I have a fix for this, but I'm trying to understand exactly what is causing it.
The amp is a Headphone amp (though it would certainly drive speakers), Hybrid, a Triode strapped C3M Tube stage feeding into a Mosfet source follower, the tubes are mounted to the top of the case, with shielded cable running to the Anode Grid and Cathode.
I'm posting here since the noise is something todo with the tube stage
Basically when I power the amp on sometimes I get a 100+mV 60Hz hum out of one or both channels, If I lift the top of the amp (where the tubes are attached), it modulates the hum, completely eliminating it in some positions, and I can always bring it back by picking particular angles for the top of the case. If I take a lead connected to my ground point and ground the shield of the cable running to the tube at the end nearest the tube, the noise instantly vanishes.

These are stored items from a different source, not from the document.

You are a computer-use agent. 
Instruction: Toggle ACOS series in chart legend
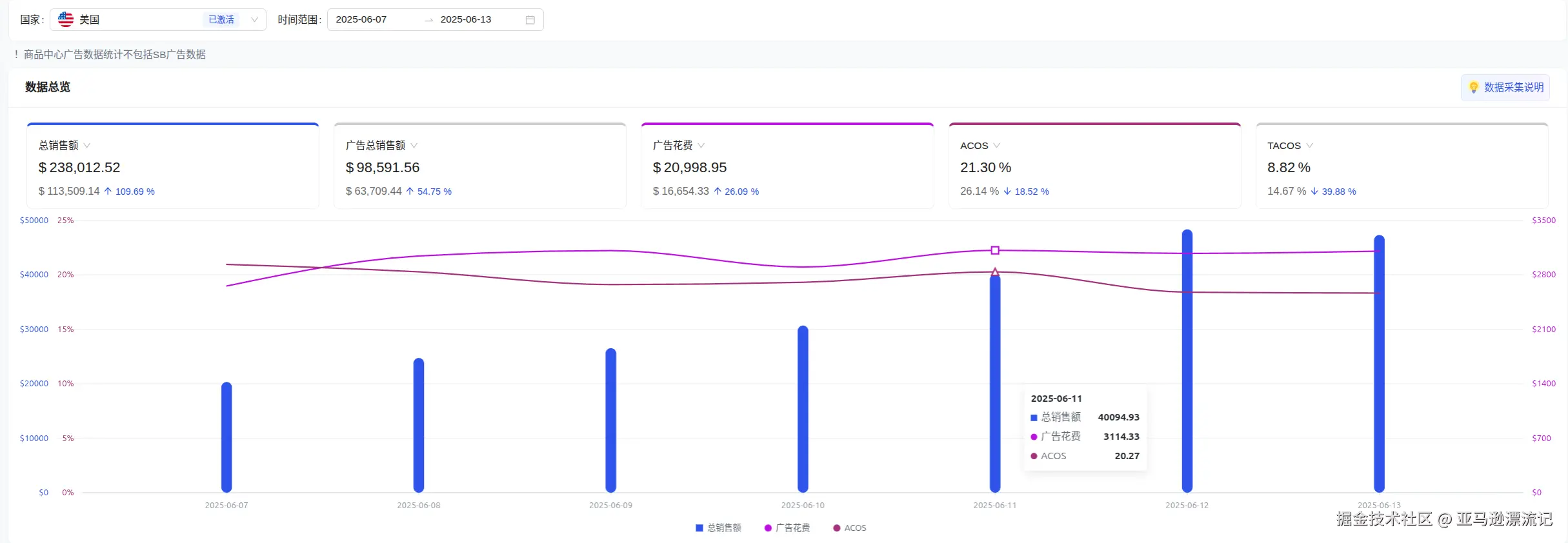[x=849, y=528]
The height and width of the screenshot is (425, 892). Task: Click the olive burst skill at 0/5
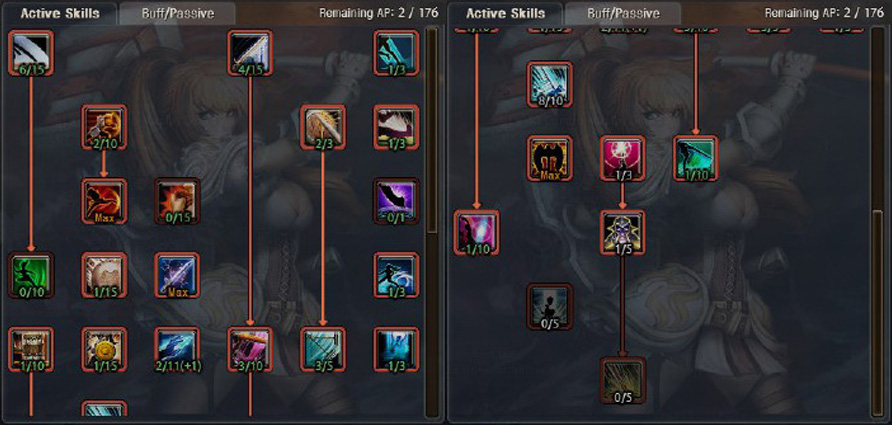point(623,380)
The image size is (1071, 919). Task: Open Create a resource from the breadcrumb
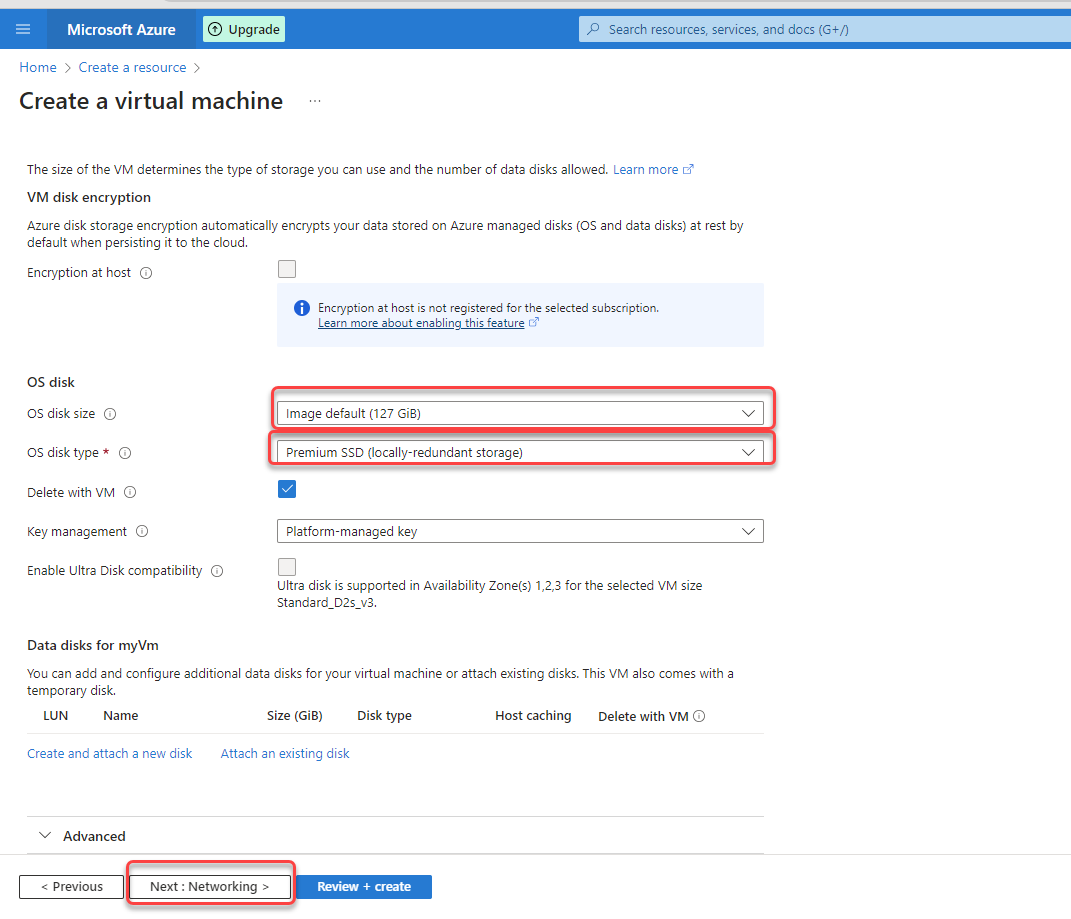click(132, 67)

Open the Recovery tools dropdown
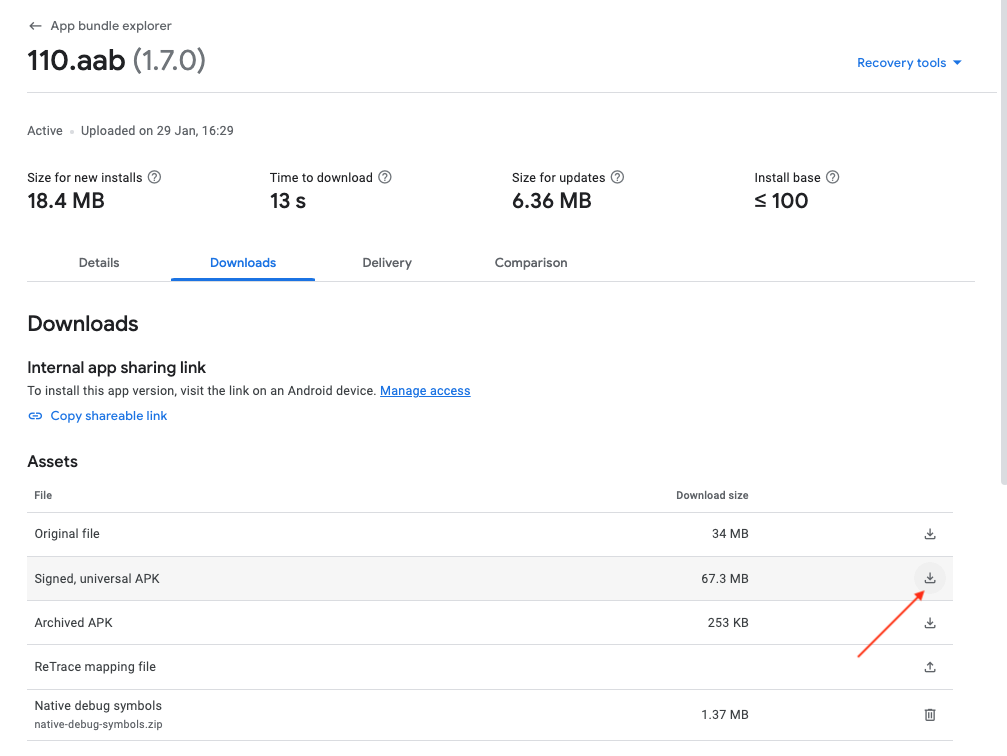point(909,63)
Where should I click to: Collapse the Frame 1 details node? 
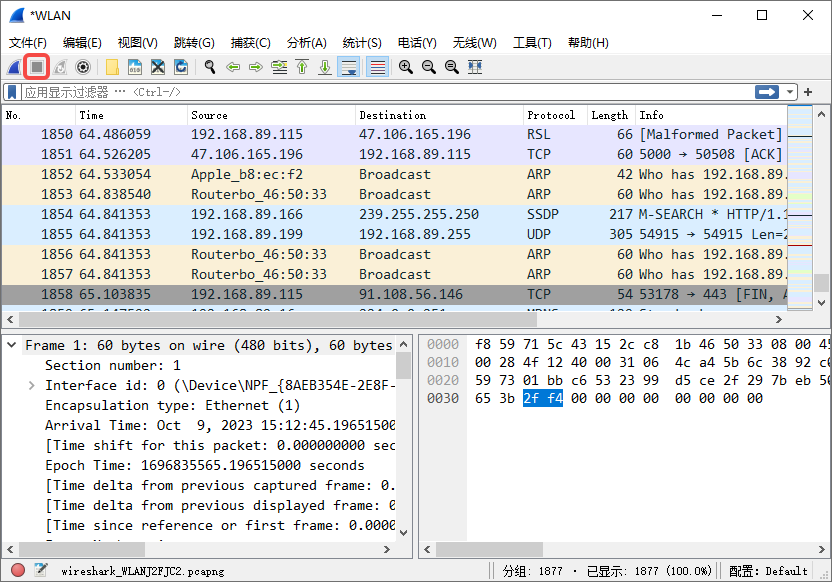12,345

I don't believe it's a bad connection, or anything to do with moving the connections. The tube Heater is DC with < 1mV of ripple, There is no AC anywhere near the right hand side of the case where the right channel is.
I haven't had a chance to run a permanent wire to ground from the shield to verify that fixes it.

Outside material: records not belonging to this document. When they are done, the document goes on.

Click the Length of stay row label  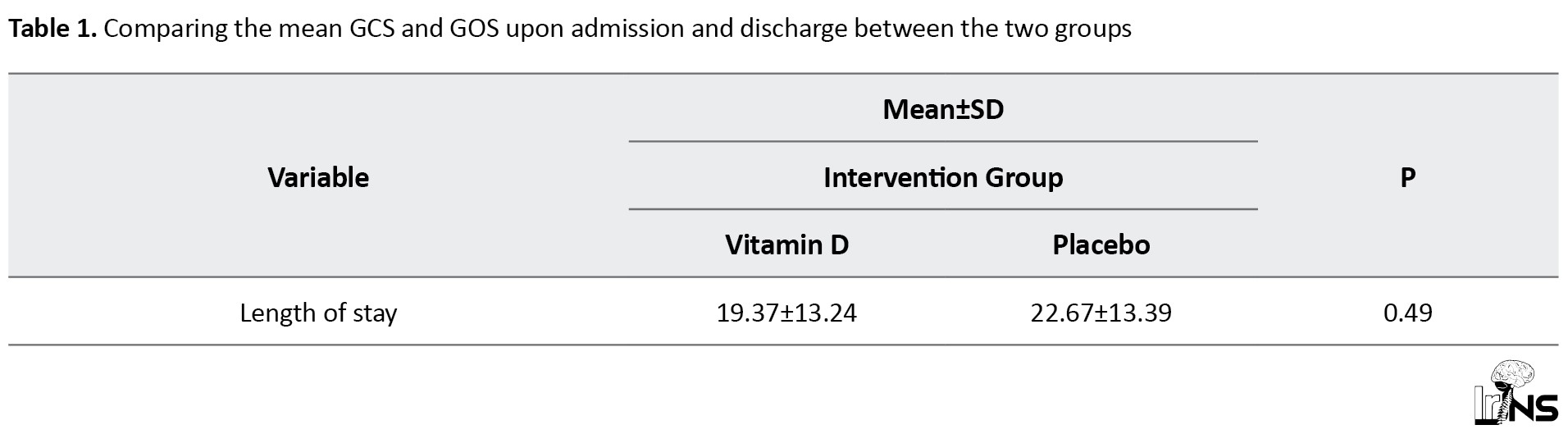coord(318,313)
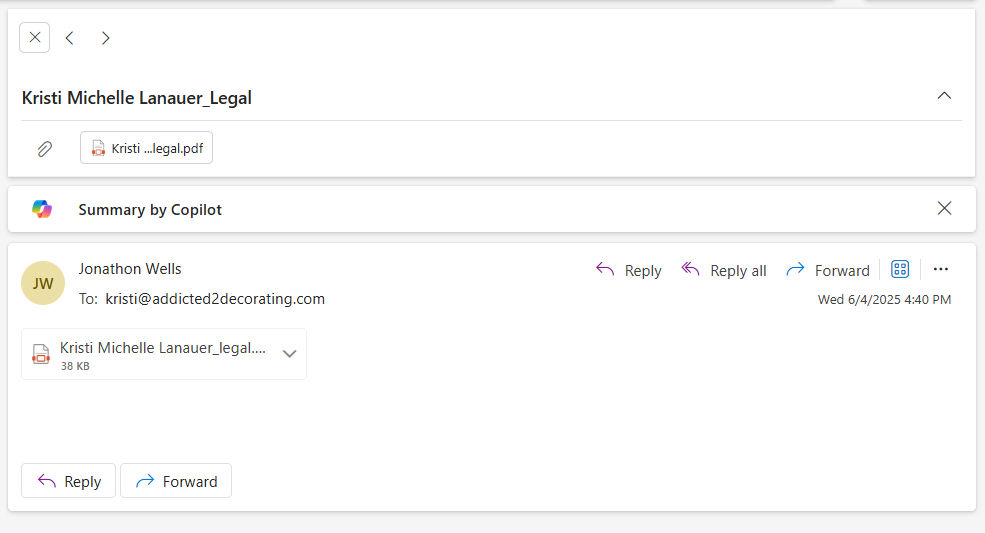Click the bottom Reply button
Viewport: 985px width, 533px height.
68,481
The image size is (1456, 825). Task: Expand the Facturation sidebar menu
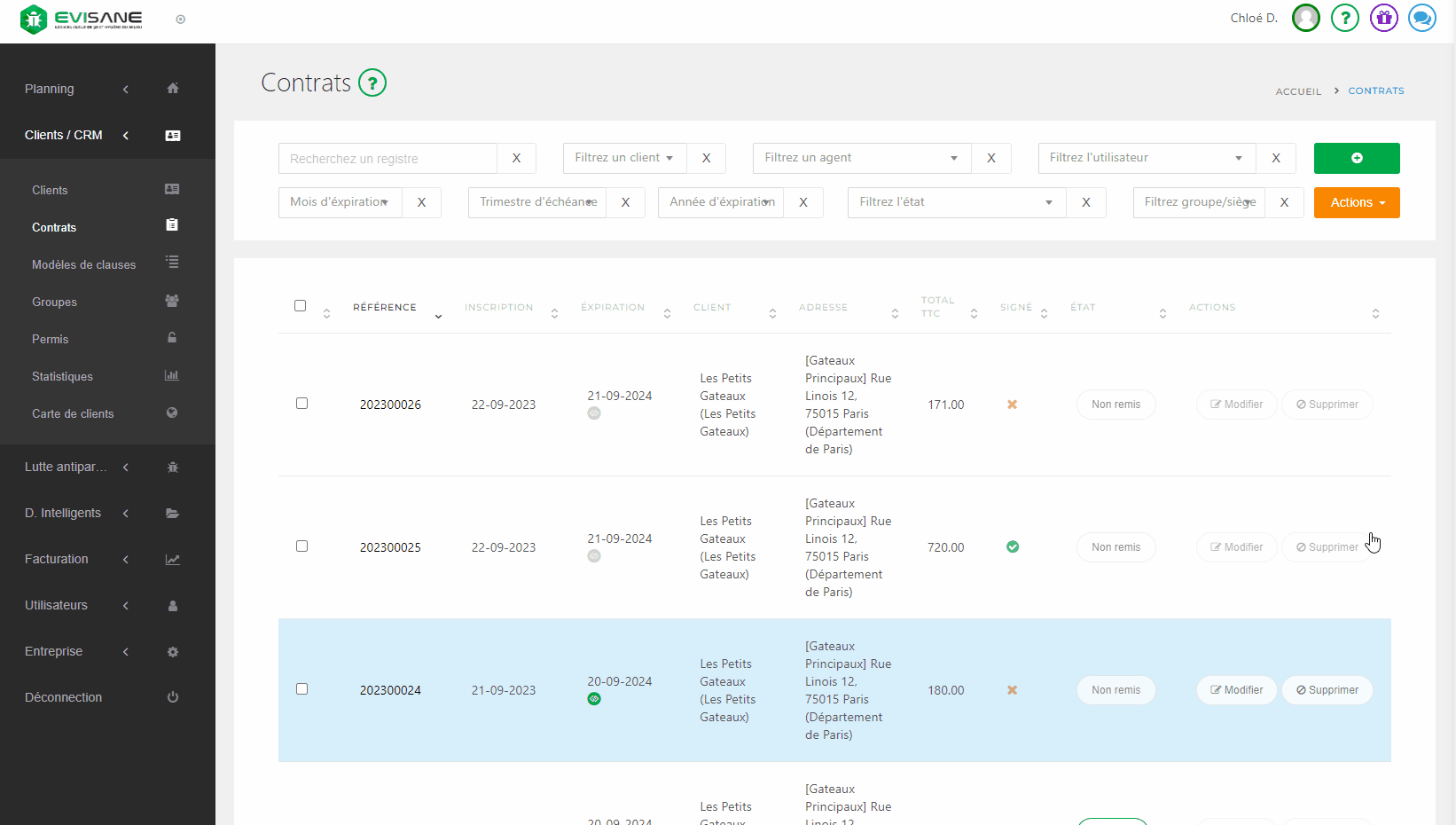click(x=57, y=559)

My best guess at this point is, that the aluminum case top is not grounded because of it's coating, and acting as as antenna, but the size of the noise has me skeptical of that explanation, so I'm just wondering if anyone else has experienced something similar, and has a better explanation.
B+ is 150V, the Anode current is ~10mA, there is a 2K2 grid stopper not depicted in the diagram because it's mounted on the incorrectly labelled tube socket.
On the C3M connection 1 is Anode, 2 is Grid, 3 is Cathode
And the Case for illustration purposes
And the internal layout, Pre boards are at the top on the outsides, Disconnected orange wires are for the tube heaters.